Project description:Deposition rates of atmospheric nitrogenous pollutants to forests in the San Bernardino Mountains range east of Los Angeles, California, are the highest reported in North America. Acidic soils from the west end of the range are N-saturated and have elevated rates of N-mineralization, nitrification, and nitrate leaching. We assessed the impact of this heavy nitrogen load on autotrophic ammonia-oxidizing communities by investigating their composition, abundance, and activity. Analysis of 177 cloned beta-Proteobacteria ammonia oxidizer 16S rRNA genes from highly to moderately N-impacted soils revealed similar levels of species composition; all of the soils supported the previously characterized Nitrosospira clusters 2, 3, and 4. Ammonia oxidizer abundance measured by quantitative PCR was also similar among the soils. However, rates of potential nitrification activity were greater for N-saturated soils than for soils collected from a less impacted site, but autotrophic (i.e., acetylene-sensitive) activity was low in all soils examined.
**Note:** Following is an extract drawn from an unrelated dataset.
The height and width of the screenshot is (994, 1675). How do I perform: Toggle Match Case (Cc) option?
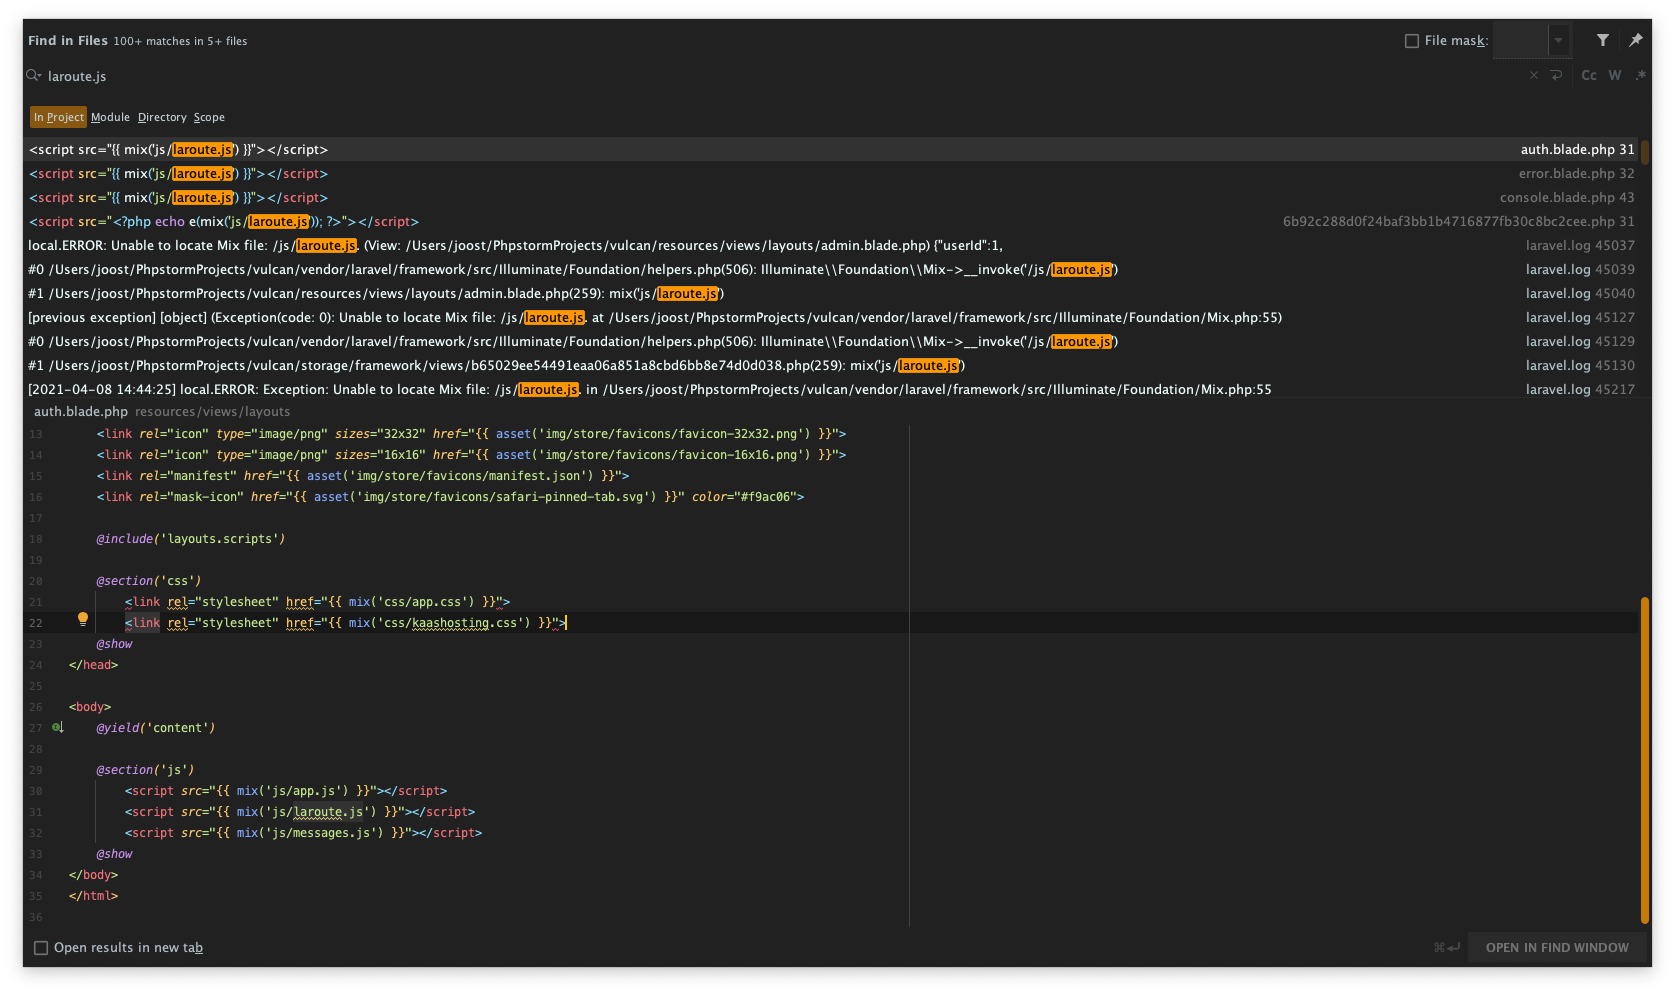tap(1589, 76)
N-saturated soils incubated for 30 days with ammonium accumulated additional soluble ammonium, whereas less-N-impacted soils had a net loss of ammonium. Lastly, nitrite production by cultivated Nitrosospira multiformis, an autotrophic ammonia-oxidizing bacterium adapted to relatively high ammonium concentrations, was significantly inhibited in pH-controlled slurries of sterilized soils amended with ammonium despite the maintenance of optimal ammonia-oxidizing conditions. Together, these results showed that factors other than autotrophic ammonia oxidizers contributed to high nitrification rates in these N-impacted forest soils and, unlike many other environments, differences in nitrogen content and soil pH did not favor particular autotrophic ammonia oxidizer groups.